→ **EXTRAIT DU TEXTE**
Passez un beau dimanche, un dimanche d'automne idéal et serein.


lundi 21 septembre 2015

AUTOMNE ROUX




Bonjour à tous, et bienvenus ici !





Un ciel sans faute ce matin. Du pur et limpide sans ombres ni doutes.
Les verdeurs insolentes ont laissé place aux roux profonds et graves. Les sèves gorgées de chaleur et de lumière solaire en restituent l'or, sobrement.
Bientôt, viendront les flamboiements magnifiques d'avant l'hiver, les éclats rouges et feux des cieux  et des feuillages.
Une splendeur riche de maturité, un jeté des dernières ardeurs pour laisser un souvenir suffisant jusqu'à la prochaine belle saison.

Nous entrons dans ce temps, celui que je préfère, depuis toujours.

Le temps des pommes cuites et des châtaignes, le temps des têtes de maïs blanchies, des courges orangées.























Le temps d'engranger les récoltes, de rentrer le bois, de vérifier les réserves pour l'hiver.

Le temps de faner la haute fougère rousse, pour la coucher en litière aux pieds des bêtes.

Le temps de se préparer à vivre plus en intérieur, davantage en soi.

Le temps pour ce "bloc" de faire le tour complet d'une année, dans une paire de mois.



Les couleurs de cette saison parlent de force rentrée et de lumière intérieure.
Quand la nature a donné ce qu'elle pouvait, et se retire, au repos. 

Je me souviens d'une phrase d'un cours de littérature :

   "J'entrai avec ravissement dans la saison des frimas"

 Était-ce Lamartine, ou Chateaubriand, plutôt ?

Je ne sais plus, au moins, est-ce l'un de ces deux là...
L'autre de Victor Hugo, celle là, je suis certaine de sa parenté :

   "Demain, à l'aube, à l'heure où blanchit la campagne, je partirai".

Pas sûr qu'il évoquait, l'automne, d'ailleurs, Victor. Pas le meilleur moment pour se mettre en route...
Moi, je pense aux rosées perlées des aubes, à partir de maintenant.






Quand les vaches attendent que le soleil monte pour se mettre à paître l'herbe plus dure et mouillée de la nuit.

Le début du jour parle déjà de la saison à venir.
Le soleil haut fait reculer ces images, dardant encore fort sa chaleur.





Ma culture ressemble à une sacré mélasse. Un magmas épais de coulées mélangées, d'où ressortent quelques éclats disparates.
Je connais ce que tout le monde connait, plus ou moins : La Joconde de Vinci, Beethoven et la 5ème symphonie, (sans être sûre de savoir l'identifier), et quelques bricoles comme ça, sans savoir les réintégrer dans l'histoire.
J'ai suivi un parcours scolaire ordinaire. Mon milieu familial et social ne m'a pas baignée dans la culture. Enfin, dans l'art, parce-que les cultures, pour ça, oui...
La curiosité ne m'a pas titillée plus que ça. Honte à moi !

En géographie, particulièrement, je suis capable de vous délocaliser une région d'un continent à l'autre. Pour ce qui est des îles, je placerais volontiers les Seychelles près de l'Irlande, par exemple, où alors Tahiti sur la côte africaine. Non, celle-ci, pas quand-même !

→ **TRAVAIL À FAIRE**
D'après le texte sur l'automne, expliquez pourquoi le vers de Victor Hugo « Demain, à l'aube, à l'heure où blanchit la campagne, je partirai » n'évoque probablement pas cette saison.

(Entrées de données)
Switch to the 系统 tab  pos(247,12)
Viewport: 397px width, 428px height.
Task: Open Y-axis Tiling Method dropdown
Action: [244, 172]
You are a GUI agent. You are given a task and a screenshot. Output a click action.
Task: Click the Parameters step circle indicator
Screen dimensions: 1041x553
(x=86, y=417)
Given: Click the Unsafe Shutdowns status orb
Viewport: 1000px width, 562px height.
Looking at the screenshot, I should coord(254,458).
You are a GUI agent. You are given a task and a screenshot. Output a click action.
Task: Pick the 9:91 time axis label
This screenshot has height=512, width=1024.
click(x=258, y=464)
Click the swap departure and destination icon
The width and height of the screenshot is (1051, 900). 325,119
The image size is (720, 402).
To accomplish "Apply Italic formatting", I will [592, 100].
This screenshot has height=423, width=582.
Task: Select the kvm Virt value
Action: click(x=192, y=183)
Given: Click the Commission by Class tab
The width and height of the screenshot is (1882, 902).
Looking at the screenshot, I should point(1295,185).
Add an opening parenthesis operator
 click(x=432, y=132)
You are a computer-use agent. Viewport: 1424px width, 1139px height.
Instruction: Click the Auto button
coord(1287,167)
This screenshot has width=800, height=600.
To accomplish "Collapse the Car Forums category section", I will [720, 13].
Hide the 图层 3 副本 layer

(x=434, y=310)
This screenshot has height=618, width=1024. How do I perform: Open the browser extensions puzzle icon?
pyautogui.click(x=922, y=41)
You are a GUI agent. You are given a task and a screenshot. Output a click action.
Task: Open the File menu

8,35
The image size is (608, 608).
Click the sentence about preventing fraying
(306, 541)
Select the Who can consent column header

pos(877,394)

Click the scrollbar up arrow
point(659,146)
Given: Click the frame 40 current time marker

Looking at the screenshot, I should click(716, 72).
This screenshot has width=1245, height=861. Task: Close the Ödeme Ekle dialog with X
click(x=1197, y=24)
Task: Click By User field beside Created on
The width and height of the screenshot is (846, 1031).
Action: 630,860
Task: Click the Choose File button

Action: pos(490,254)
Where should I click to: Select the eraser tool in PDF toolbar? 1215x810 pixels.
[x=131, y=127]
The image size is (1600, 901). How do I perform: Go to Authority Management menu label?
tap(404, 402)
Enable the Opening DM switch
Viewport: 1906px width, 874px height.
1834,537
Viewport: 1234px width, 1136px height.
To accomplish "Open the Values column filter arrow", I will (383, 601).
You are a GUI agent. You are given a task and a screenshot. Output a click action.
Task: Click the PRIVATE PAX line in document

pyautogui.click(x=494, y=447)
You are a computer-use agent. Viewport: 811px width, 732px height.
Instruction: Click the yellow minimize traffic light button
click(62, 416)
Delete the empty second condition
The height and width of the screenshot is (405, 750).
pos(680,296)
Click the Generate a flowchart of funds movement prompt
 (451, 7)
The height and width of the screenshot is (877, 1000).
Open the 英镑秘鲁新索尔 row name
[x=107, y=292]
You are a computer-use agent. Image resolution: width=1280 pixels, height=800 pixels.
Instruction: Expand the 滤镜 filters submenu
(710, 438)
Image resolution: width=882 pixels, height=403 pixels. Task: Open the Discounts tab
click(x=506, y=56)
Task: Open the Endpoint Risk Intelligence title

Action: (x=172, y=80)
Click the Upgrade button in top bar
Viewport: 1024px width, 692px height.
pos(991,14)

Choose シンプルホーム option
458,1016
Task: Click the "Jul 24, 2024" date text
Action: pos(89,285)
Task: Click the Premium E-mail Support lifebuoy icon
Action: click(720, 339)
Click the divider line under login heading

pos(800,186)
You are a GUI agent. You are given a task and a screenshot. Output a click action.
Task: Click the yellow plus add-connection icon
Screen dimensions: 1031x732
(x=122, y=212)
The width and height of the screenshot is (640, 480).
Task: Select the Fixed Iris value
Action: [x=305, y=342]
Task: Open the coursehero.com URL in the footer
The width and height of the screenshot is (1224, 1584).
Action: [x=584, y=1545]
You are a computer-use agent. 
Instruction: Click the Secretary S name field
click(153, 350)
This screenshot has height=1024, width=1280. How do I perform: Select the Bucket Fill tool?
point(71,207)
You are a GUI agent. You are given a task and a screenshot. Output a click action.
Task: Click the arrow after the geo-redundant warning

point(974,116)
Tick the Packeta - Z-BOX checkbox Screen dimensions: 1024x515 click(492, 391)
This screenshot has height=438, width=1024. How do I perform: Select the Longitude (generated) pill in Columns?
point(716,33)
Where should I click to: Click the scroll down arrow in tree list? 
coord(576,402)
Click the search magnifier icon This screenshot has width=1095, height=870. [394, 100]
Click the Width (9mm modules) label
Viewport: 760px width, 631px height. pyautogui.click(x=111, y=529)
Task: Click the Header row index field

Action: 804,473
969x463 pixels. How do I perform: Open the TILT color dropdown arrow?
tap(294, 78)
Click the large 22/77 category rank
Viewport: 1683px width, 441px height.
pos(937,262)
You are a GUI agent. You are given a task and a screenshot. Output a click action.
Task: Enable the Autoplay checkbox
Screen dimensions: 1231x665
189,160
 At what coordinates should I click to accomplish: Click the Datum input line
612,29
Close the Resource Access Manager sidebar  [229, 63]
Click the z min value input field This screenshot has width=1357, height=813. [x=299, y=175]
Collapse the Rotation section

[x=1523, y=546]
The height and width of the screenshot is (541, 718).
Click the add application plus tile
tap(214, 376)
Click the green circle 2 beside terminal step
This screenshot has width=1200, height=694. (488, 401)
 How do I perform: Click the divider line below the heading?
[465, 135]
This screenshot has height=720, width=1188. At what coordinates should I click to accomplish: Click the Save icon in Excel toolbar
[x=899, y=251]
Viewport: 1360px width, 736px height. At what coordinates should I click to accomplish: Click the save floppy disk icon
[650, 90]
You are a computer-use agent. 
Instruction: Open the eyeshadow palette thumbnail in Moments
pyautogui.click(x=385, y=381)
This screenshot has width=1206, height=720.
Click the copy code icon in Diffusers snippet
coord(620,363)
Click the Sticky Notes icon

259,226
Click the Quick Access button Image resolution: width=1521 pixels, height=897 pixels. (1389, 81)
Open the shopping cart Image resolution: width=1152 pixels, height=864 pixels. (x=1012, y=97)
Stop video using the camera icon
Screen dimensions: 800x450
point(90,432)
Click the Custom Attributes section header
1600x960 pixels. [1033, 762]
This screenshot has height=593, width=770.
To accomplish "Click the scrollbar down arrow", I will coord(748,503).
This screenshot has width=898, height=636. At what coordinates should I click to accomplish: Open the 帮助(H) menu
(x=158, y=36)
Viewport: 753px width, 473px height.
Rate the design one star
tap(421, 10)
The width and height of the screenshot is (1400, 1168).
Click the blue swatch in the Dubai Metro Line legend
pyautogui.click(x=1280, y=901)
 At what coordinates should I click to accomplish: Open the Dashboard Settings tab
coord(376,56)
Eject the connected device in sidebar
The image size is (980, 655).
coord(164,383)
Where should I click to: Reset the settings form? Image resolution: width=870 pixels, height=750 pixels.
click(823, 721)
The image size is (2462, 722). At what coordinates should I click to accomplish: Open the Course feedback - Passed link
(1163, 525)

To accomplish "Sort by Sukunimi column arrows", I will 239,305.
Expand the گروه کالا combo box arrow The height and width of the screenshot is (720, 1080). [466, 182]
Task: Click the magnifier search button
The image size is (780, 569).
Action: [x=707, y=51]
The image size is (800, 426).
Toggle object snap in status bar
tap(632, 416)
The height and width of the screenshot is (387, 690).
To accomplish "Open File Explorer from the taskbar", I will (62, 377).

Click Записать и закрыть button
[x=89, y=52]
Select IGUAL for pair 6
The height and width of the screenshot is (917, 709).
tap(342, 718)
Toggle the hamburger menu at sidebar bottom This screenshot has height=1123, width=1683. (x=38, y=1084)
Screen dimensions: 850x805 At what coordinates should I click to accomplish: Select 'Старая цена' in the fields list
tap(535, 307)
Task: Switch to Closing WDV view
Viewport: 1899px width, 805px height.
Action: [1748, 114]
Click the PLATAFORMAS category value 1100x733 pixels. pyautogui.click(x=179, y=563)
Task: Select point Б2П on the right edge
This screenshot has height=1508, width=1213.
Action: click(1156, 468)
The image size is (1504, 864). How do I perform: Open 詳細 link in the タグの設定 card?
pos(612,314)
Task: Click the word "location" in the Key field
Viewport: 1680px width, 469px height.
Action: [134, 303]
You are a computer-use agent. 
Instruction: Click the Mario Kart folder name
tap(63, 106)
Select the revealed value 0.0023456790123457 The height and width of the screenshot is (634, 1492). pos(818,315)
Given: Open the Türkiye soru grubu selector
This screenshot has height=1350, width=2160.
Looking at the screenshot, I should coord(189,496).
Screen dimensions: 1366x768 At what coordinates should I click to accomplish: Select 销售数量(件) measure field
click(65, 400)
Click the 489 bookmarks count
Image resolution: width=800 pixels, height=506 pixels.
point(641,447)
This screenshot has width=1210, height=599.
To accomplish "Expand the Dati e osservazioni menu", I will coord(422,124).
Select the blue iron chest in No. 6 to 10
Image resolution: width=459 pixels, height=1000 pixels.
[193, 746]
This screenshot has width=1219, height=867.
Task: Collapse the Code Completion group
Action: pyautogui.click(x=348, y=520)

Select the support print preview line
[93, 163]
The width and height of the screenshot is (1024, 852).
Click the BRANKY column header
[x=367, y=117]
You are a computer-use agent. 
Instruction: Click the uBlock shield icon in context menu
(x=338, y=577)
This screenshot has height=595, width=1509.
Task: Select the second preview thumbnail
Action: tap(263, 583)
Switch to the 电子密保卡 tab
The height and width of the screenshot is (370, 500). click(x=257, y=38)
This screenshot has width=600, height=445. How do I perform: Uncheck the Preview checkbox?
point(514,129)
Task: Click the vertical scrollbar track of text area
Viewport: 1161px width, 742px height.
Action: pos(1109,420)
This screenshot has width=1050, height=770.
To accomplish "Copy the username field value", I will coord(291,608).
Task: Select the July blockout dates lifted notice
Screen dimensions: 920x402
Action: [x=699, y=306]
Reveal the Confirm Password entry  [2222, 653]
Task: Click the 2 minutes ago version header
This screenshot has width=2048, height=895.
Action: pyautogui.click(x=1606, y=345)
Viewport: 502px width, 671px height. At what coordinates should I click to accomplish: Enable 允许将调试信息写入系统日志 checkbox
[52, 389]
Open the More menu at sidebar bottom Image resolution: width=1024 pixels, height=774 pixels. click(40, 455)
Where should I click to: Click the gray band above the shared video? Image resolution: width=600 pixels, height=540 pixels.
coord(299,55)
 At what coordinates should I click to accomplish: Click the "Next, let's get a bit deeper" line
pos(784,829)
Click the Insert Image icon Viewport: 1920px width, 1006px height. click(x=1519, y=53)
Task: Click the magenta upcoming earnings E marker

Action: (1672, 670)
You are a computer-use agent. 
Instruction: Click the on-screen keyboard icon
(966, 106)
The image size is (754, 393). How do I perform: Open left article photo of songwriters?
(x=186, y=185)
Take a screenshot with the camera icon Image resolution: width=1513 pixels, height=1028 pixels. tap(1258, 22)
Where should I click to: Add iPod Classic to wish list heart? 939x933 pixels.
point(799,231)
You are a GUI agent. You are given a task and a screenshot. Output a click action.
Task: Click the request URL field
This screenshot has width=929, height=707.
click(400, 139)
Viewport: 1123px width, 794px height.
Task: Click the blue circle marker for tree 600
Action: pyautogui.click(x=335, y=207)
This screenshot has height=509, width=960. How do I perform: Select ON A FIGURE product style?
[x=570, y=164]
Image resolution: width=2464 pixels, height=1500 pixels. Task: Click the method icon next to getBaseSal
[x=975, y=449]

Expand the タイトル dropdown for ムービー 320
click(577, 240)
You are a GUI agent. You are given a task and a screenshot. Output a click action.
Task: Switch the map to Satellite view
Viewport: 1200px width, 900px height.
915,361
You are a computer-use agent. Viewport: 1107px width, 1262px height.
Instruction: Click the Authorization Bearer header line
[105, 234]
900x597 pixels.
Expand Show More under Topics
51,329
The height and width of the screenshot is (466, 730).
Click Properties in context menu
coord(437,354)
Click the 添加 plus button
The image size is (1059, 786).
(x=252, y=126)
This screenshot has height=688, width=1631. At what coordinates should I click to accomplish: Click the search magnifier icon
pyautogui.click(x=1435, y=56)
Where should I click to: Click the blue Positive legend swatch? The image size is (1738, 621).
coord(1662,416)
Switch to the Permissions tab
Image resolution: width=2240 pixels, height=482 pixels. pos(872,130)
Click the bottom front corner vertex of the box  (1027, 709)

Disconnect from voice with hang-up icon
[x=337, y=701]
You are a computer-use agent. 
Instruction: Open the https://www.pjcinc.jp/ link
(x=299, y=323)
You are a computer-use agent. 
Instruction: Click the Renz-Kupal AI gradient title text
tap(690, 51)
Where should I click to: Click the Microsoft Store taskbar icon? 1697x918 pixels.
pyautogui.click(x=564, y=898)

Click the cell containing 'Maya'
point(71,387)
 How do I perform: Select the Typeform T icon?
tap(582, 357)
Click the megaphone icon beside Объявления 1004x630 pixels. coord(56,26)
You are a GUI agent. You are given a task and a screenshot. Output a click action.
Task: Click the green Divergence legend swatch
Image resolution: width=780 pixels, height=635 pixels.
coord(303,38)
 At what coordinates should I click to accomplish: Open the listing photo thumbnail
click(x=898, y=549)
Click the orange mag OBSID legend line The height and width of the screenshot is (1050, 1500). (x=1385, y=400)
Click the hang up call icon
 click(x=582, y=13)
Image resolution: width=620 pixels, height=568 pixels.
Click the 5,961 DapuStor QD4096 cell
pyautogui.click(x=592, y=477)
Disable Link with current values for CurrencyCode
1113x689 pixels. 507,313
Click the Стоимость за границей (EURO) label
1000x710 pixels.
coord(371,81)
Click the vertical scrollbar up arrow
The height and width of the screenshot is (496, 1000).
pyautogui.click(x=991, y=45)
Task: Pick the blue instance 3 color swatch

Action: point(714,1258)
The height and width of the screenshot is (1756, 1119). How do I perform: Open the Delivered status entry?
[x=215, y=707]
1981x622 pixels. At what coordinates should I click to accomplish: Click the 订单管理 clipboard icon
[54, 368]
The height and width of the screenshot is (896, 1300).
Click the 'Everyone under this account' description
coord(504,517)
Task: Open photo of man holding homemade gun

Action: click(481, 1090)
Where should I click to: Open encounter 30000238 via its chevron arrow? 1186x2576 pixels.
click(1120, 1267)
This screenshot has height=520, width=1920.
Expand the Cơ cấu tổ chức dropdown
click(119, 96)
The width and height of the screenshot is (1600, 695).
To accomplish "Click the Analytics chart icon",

→ **VOTRE RÉPONSE**
Ce vers annonce un départ, or l'automne n'est pas le meilleur moment pour se mettre en route.